Her experiences underpin her cheese business Cosyn Cymru (‘Welsh Truckle’), which she set up in 2015, after returning from France with the idea of making Welsh sheep’s cheese. Initially, she struggled to find farmers to work with, but Rimes has slowly managed to encourage three local farms to move into grass-fed sheep’s milk, which she uses to make several unpasteurised cheeses. The most well-known of these is the lactic Brefu Bach (‘Little Bleat’) that recently picked up the coveted James Aldridge Memorial Trophy from the SCA.

The supplying farms are tiny, even by artisan cheese standards. Derwen Gam (‘Crooked Oak’) on the Llŷn Peninsula milks just 80 Llŷn breed sheep. Rimes also collects from an Anglesey start-up with 100 Lacaune/East Friesians and a farm on the edge of Snowdonia National Park with a mixed flock of traditional breeds. The land they graze bursts with plants, such as yarrow, red clover, butterfly orchids and wild thyme.

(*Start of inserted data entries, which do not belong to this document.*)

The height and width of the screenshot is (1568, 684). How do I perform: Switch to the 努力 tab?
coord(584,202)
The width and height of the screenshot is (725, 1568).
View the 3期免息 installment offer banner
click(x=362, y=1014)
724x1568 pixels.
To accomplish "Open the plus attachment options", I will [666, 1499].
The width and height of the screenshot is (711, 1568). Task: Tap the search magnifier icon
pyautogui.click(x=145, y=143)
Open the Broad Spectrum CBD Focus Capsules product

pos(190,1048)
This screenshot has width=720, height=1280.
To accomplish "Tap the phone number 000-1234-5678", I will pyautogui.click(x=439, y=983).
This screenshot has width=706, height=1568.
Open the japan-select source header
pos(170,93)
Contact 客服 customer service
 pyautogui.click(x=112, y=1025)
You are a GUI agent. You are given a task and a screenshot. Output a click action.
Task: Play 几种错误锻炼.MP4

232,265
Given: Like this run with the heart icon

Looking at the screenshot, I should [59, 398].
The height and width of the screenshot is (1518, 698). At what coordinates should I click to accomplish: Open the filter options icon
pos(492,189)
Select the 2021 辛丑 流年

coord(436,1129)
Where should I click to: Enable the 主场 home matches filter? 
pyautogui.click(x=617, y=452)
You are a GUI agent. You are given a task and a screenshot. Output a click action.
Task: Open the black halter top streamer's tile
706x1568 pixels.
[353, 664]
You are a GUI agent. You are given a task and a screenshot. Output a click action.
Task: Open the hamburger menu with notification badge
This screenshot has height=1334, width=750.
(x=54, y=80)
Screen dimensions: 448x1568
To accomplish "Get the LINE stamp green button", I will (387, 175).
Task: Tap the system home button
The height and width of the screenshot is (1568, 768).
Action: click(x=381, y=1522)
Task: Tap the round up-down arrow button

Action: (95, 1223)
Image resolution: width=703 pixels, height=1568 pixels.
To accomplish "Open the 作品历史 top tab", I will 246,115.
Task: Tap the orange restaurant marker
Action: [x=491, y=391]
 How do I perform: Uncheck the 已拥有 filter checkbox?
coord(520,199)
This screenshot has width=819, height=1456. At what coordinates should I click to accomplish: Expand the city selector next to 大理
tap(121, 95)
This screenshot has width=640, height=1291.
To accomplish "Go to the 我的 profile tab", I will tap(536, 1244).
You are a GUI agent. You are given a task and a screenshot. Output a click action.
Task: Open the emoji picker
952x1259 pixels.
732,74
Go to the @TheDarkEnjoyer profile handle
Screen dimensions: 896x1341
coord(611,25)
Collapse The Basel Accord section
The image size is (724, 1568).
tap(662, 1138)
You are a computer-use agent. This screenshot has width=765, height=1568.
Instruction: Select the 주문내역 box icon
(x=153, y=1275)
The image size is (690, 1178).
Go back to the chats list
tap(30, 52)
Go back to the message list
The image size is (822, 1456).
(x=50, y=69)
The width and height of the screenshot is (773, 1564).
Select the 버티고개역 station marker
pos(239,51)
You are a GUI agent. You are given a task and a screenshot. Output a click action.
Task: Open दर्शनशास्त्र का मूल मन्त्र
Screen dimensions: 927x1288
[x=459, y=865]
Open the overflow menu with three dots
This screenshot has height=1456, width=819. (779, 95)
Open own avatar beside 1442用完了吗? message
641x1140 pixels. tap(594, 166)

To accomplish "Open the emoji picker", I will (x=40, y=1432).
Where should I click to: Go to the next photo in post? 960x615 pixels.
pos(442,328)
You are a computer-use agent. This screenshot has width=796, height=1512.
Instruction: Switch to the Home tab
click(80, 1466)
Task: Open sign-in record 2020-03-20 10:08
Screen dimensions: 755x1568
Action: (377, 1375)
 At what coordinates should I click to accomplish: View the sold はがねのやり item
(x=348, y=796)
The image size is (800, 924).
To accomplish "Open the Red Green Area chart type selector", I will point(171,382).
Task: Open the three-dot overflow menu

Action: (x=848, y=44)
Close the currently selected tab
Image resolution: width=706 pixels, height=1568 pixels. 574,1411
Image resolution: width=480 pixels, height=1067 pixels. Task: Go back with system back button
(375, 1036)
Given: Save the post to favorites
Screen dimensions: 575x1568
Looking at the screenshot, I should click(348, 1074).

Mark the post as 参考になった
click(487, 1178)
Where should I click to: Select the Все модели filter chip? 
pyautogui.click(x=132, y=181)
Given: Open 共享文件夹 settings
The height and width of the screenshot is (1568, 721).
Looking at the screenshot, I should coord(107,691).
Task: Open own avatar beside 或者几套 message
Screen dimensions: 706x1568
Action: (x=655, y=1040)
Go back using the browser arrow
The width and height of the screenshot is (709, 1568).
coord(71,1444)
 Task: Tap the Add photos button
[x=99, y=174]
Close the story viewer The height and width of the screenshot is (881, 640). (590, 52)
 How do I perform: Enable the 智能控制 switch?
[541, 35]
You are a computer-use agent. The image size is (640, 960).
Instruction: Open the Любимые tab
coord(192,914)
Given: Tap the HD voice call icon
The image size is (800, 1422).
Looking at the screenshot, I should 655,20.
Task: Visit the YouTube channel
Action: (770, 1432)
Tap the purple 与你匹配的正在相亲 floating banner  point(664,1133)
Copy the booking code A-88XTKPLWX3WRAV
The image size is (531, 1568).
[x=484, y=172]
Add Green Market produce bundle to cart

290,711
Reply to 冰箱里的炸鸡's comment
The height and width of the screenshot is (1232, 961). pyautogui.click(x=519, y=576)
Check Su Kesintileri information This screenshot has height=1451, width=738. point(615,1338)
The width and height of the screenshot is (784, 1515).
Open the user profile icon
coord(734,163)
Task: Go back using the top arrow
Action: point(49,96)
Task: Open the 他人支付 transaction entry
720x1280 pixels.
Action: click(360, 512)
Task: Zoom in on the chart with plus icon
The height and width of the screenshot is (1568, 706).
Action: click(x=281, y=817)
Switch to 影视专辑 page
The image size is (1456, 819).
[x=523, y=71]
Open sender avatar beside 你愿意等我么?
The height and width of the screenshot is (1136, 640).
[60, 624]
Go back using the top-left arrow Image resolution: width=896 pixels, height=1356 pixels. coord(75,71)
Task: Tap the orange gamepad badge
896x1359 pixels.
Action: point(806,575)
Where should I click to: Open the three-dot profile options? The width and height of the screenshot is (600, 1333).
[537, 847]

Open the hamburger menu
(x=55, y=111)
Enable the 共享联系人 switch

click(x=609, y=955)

“We used to have a mosaic of different grasslands, but these are rapidly disappearing,” says Rimes. “A lot of milk isn’t produced on grass at all in this country and if animals are grass-fed, they are often on sugar-rich rye grass and clover, which produces loads of milk. Having a mixture of grasses, herbs and flowers is less productive, but you get much richer, more interesting milk for cheesemaking. It’s also much better for insect life, bird populations, soil health, carbon storage and reducing nitrogen run-off.”

Cosyn Cymru takes around 16,000 litres of milk a year from the farms, which equates to 350-500 Brefu Bach and 40kg of hard cheese a week, made by Rimes in space rented from Anglesey cheesemaker Caws Rhyd Y Delyn. Work is nearly finished on Cosyn Cymru’s own dairy at a former church in Bethesda, near Snowdonia, which will feature specialist maturing rooms, plus capacity to handle up to 70,000 litres of milk a year. It should be operational by the autumn, ready for the first flush of spring milk in 2022. 

This is good news for delis and farm shops across the UK, who will be able to buy Rimes’ cheeses more easily, but also for the grasslands of North Wales.